(Dataset entries)
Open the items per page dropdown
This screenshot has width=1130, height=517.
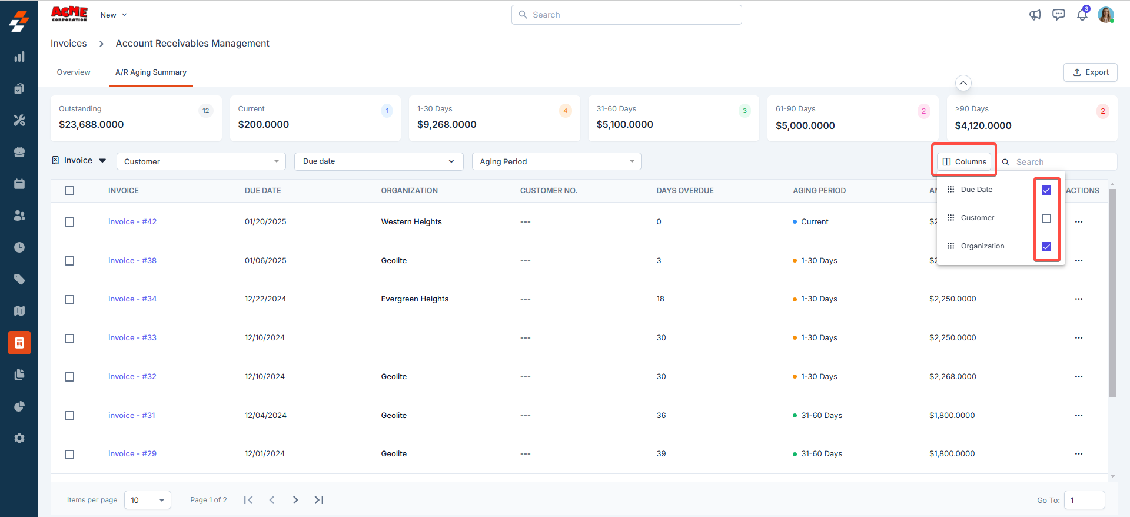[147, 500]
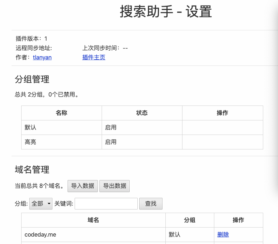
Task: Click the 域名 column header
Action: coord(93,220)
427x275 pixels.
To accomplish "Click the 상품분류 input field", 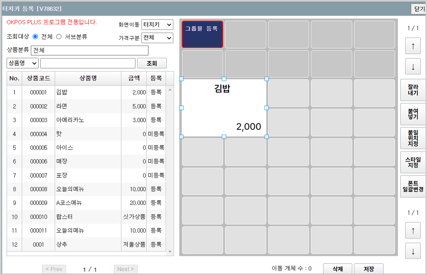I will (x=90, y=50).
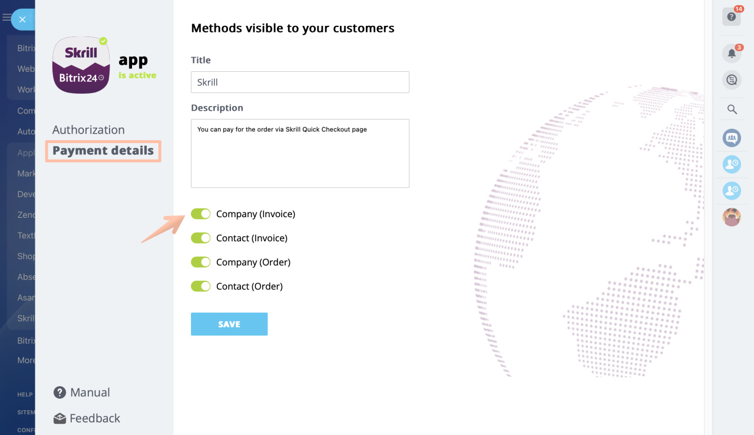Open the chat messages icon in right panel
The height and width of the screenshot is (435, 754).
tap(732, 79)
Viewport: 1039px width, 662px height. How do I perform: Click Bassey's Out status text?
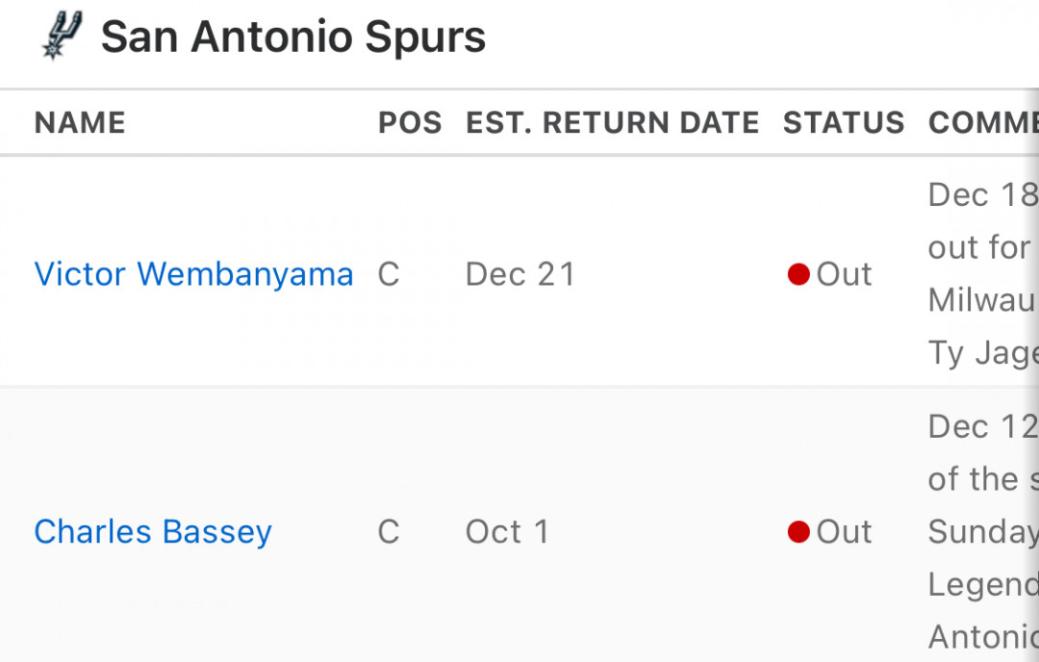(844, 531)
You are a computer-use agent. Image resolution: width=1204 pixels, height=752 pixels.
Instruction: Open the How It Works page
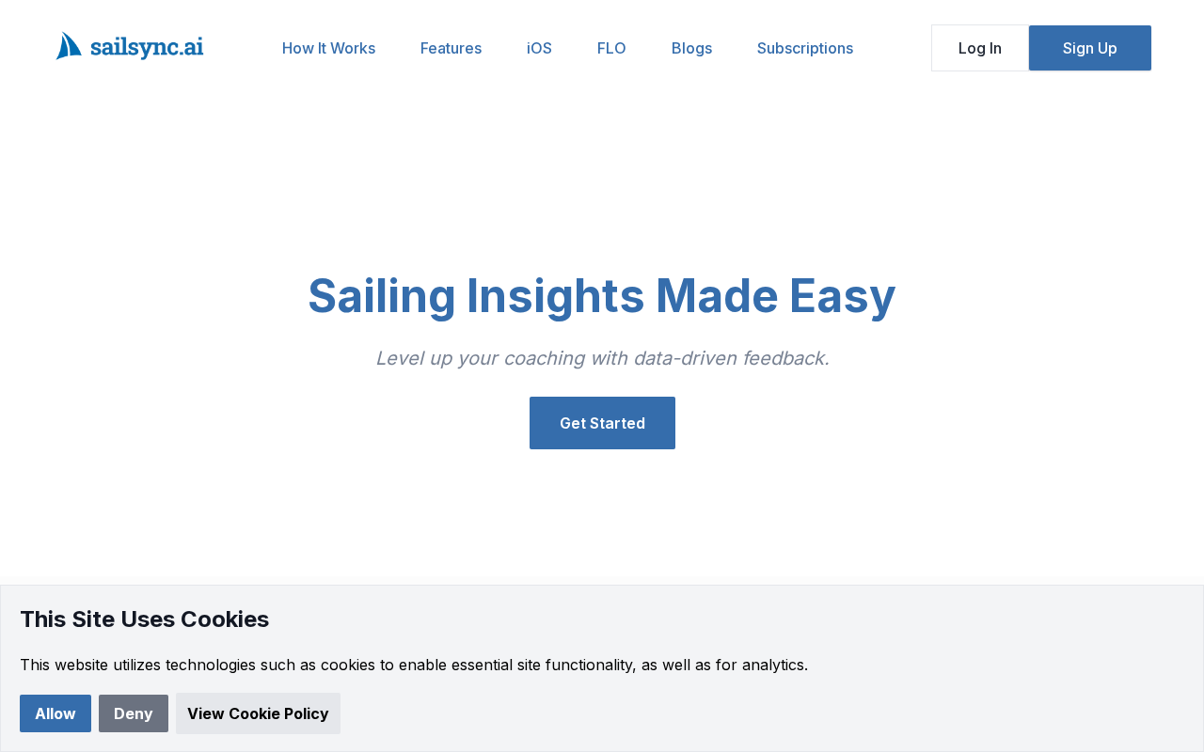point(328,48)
==
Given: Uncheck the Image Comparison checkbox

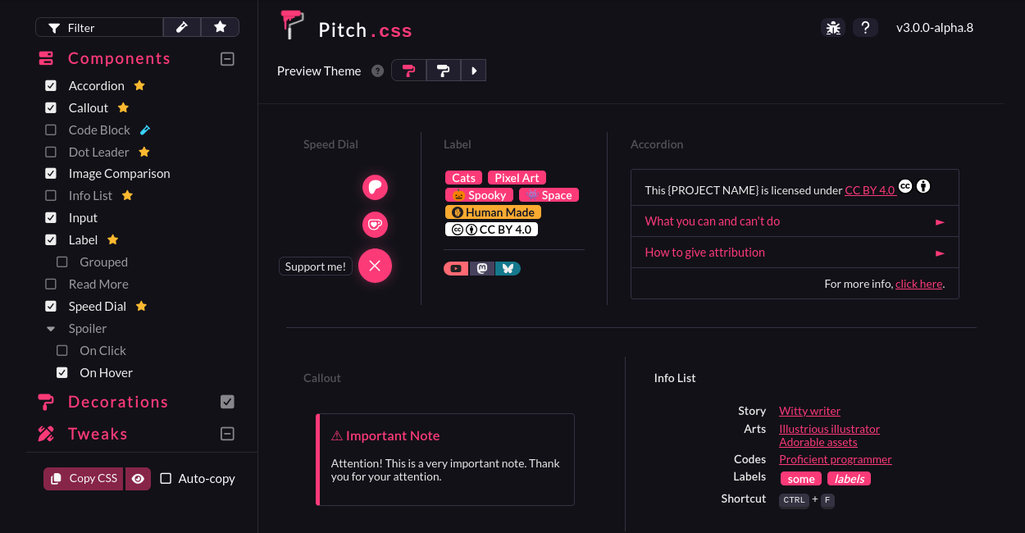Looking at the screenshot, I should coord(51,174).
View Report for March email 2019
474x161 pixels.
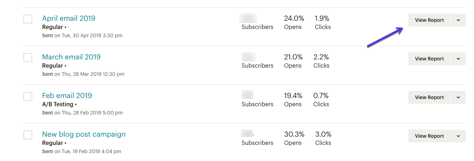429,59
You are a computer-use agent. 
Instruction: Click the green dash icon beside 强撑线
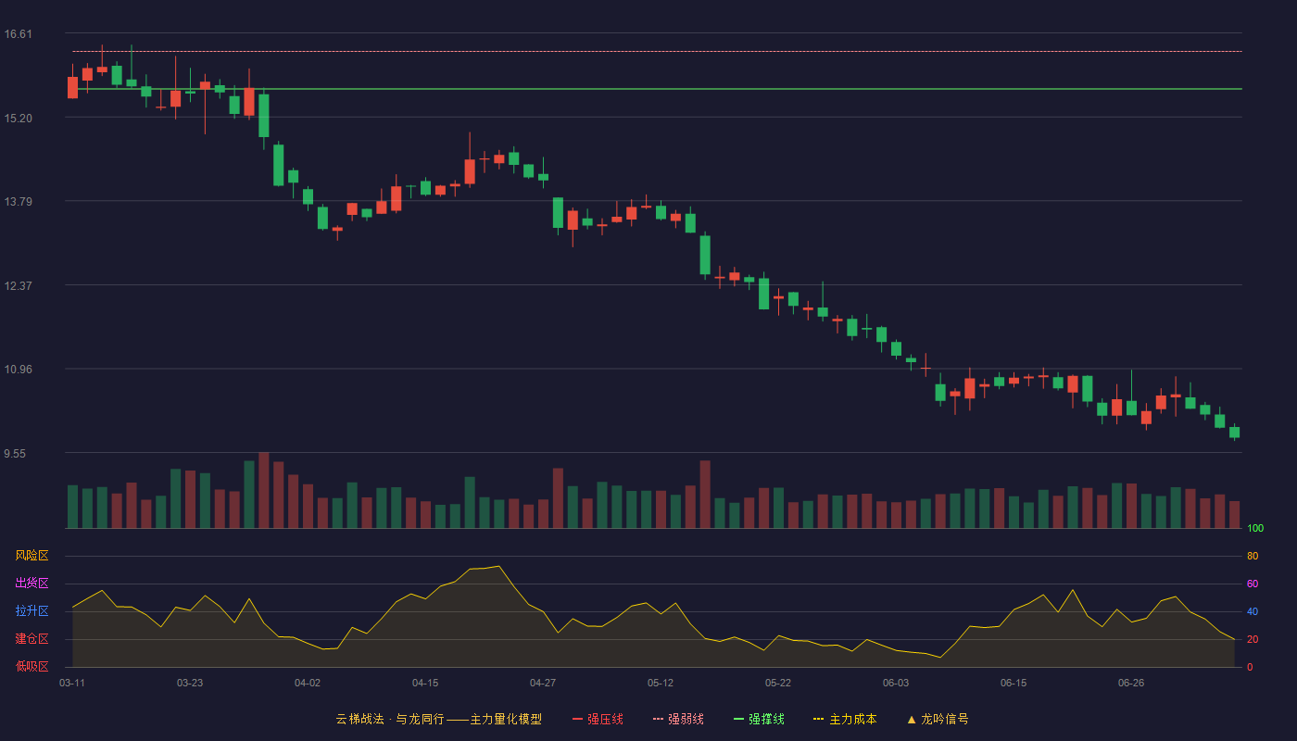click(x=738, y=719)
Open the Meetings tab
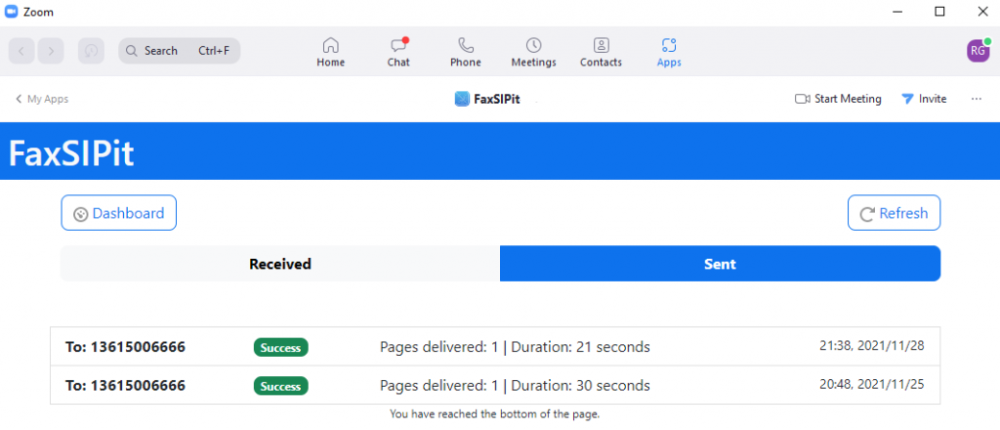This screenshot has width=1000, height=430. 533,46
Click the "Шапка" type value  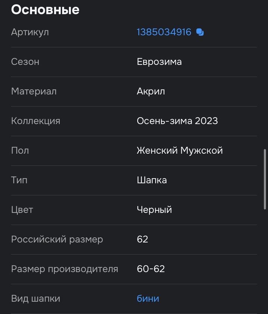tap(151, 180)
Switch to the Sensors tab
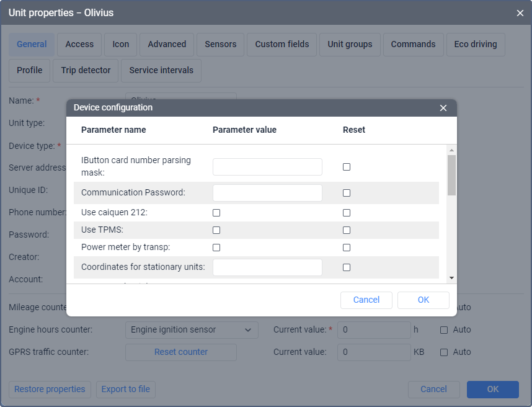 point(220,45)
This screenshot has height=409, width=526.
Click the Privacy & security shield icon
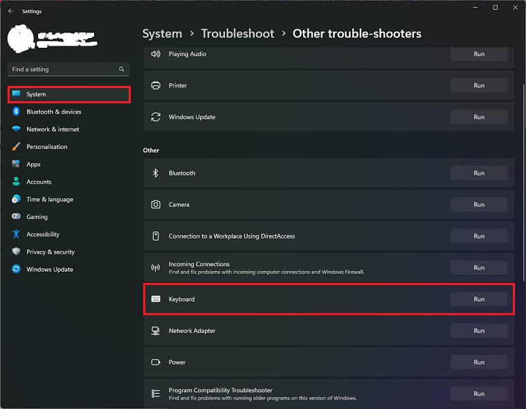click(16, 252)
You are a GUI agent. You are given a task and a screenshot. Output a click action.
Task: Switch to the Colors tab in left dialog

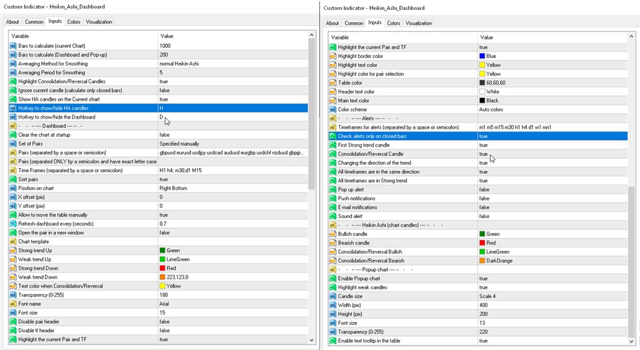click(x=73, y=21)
...
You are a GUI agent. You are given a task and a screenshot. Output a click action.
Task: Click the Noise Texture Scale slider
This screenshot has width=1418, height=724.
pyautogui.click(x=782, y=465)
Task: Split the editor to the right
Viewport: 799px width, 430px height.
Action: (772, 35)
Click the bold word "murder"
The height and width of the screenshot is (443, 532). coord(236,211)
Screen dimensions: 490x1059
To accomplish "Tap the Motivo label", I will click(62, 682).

*Task description*. Which of the lines above include the word "computer"? List those lines.

*Final answer*.
You are a computer-use agent. Image resolution: width=1204 pixels, height=752 pixels.
You are a computer-use agent. 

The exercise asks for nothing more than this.